Je voudrais saluer les élus qui nous accompagnent, députés, sénateurs, maires ainsi que tous les personnels aussi bien du ministère du Travail, de Pôle Emploi, de la Mission Locale, le travail de formation qui a été mené, BPI et tous ceux qui ont permis à cette entreprise de réussir. C'est en effet d'abord sur le plan technologique une prouesse, arriver à inventer un monte-charge des plus modernes, l'installer près de Roissy, à Tremblay-en-France et aussi faire en sorte que ce produit puisse être demain exporté. Il fallait qu'il y ait cette innovation. Sans innovation, il ne peut pas y avoir de développement et de création d'activités et d'emplois.

C'est ensuite une volonté de l'entreprise d'utiliser tous les moyens de la politique de l'emploi et aussi tous les moyens de soutien à la croissance. Vous avez été capables d'avoir à la fois l'appui de BPI à un moment où c'était très difficile pour l'entreprise et vous avez pu accéder à des prêts liés à l'innovation, à des avances aussi qui ont été apportées par BPI que je veux remercier. C'est une institution que nous avons créée dès 2013 et qui a montré qu'elle était capable vis-à-vis des PME de répondre présent et d'apporter ce que le système bancaire seul ne pouvait pas faire. Vous avez aussi pu utiliser le crédit impôt innovation, c'était une volonté de ma part de pouvoir étendre le crédit impôt recherche aux PME à travers l'innovation et c'est ce qui a permis d'emporter finalement le marché dont je viens de parler.

Ensuite, vous avez utilisé le contrat de génération qui est justement destiné à ces PME en croissance qui ont besoin de transmettre un savoir-faire de personnes qui sont là depuis plusieurs années, vers des jeunes. Vous avez aussi pu obtenir le crédit impôt compétitivité emploi et là-encore, on en voit tous les avantages puisque c'est un soutien lié au volume d'emploi : plus l'entreprise va créer de l'emploi, distribuer du salaire, plus son crédit impôt compétitivité emploi va être élevé. Et nous avons donc décidé d'augmenter à 7% au lieu de 6% le CICE en 2017, ce sera un appui de plus pour l'entreprise.
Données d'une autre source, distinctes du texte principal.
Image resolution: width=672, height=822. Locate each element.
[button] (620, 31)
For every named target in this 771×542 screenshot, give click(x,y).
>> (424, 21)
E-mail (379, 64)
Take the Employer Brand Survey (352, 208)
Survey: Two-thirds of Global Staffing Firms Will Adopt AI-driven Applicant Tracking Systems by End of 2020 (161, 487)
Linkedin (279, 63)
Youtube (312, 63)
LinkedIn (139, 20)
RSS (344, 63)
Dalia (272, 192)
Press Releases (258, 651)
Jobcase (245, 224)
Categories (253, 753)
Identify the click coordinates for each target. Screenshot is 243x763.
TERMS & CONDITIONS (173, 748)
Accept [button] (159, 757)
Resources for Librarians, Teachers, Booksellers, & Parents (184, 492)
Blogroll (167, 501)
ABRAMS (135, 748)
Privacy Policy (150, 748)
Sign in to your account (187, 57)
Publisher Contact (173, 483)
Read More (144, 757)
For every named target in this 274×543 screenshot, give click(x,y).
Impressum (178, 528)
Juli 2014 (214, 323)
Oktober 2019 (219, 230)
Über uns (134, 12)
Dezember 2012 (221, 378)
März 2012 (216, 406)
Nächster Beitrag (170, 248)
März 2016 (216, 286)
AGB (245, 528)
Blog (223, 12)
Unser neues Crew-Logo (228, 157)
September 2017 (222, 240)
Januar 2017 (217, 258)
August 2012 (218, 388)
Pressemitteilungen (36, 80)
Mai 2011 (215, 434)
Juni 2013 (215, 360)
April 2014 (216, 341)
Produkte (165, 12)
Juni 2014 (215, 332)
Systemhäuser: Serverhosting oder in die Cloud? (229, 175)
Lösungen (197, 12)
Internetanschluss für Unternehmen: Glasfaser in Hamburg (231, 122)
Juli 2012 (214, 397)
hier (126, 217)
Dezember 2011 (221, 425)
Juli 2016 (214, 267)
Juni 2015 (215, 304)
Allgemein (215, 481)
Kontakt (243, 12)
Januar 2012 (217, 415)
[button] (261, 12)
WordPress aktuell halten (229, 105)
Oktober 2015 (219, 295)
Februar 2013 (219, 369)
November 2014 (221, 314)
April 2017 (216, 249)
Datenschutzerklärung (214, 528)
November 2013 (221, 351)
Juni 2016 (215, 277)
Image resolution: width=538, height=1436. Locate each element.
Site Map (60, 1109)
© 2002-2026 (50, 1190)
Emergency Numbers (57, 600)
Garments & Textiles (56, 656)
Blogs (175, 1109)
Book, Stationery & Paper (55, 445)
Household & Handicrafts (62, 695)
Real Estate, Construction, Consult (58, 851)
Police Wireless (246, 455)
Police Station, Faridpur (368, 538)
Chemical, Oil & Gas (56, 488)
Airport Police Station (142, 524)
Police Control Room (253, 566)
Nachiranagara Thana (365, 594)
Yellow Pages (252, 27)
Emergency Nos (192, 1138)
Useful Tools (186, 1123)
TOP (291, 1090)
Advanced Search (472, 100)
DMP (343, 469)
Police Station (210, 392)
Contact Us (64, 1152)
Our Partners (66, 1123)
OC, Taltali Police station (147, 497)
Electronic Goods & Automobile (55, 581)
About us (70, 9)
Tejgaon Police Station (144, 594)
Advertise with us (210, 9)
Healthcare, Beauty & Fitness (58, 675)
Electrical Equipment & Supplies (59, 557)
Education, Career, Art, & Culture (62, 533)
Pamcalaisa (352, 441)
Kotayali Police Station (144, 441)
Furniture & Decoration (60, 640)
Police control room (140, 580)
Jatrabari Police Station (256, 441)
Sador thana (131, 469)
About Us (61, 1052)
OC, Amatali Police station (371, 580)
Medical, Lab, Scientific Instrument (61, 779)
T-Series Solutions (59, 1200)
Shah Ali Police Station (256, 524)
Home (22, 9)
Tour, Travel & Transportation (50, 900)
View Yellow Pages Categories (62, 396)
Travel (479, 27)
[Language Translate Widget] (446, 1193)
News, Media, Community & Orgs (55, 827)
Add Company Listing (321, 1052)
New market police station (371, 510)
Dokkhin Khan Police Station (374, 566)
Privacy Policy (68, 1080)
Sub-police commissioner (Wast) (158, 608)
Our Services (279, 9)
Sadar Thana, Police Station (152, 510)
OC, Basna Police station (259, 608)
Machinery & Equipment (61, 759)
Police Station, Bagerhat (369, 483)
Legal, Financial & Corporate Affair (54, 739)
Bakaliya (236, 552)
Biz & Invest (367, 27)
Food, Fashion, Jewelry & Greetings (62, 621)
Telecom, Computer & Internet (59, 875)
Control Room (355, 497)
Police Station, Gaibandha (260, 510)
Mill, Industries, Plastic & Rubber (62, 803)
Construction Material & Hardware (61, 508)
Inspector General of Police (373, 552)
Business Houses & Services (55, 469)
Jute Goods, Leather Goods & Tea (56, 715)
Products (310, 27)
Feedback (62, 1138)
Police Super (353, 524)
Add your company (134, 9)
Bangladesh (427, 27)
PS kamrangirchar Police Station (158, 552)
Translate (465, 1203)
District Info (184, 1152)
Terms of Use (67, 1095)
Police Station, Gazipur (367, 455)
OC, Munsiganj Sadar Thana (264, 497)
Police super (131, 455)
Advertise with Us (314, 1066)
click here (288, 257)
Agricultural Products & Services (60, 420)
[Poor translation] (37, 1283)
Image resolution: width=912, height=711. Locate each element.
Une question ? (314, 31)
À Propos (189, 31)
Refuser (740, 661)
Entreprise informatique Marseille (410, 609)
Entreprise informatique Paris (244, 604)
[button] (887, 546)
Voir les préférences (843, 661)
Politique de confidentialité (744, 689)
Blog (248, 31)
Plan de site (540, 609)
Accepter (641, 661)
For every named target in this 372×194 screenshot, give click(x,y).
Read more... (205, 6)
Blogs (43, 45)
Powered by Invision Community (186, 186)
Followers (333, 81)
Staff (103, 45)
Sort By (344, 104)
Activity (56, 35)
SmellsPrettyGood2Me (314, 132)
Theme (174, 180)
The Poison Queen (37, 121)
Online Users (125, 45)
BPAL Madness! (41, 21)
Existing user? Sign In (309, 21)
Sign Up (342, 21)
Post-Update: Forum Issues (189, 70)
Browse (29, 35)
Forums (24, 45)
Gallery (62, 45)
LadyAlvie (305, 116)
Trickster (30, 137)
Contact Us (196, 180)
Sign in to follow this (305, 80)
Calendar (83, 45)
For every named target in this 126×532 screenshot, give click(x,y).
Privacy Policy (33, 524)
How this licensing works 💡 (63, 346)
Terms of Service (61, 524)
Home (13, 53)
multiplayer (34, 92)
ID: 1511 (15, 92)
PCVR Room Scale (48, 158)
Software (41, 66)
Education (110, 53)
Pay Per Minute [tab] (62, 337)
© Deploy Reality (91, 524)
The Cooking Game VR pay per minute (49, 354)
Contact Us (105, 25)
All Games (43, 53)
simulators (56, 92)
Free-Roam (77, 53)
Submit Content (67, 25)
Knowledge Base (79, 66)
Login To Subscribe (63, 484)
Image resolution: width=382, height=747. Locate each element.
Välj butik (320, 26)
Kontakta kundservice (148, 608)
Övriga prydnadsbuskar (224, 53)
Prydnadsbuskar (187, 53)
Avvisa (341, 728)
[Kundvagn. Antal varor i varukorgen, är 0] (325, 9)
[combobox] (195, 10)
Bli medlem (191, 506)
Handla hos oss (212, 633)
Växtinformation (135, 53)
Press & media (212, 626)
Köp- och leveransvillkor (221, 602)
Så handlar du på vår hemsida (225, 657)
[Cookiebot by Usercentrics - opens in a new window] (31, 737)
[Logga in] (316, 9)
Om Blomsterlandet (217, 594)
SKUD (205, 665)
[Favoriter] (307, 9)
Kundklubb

Nous avons voulu ajouter à cette panoplie le dispositif « embauche PME ». Ce dispositif qui existe depuis le début de l'année connaît un succès considérable puisque nous en sommes à plus d'1,1 million d'embauches dans les PME. Alors, c'est vrai, une bonne partie de ces embauches se serait faite sans soutien parce que quand une entreprise a besoin de recruter, ce n'est pas simplement l'aide qui la détermine ; mais pour des PME qui étaient dans l'hésitation, dans le doute, dans l'interrogation, qui ne savaient pas si elles pourraient avoir suffisamment de chiffre d'affaires pour couvrir les dépenses liées aux personnels supplémentaires, le dispositif PME a été le facteur déclenchant, cela a anticipé des embauches et les a amplifiées. En plus, nous avions fixé une condition très importante : c'était que ces embauches PME puissent se faire soit avec un contrat à durée déterminée, mais d'une durée suffisante –au moins six mois– soit avec un contrat à durée indéterminée et vous, vous avez fait en sorte que les contrats à durée déterminée puissent être prolongé et puisse se transformer en contrat à durée indéterminée.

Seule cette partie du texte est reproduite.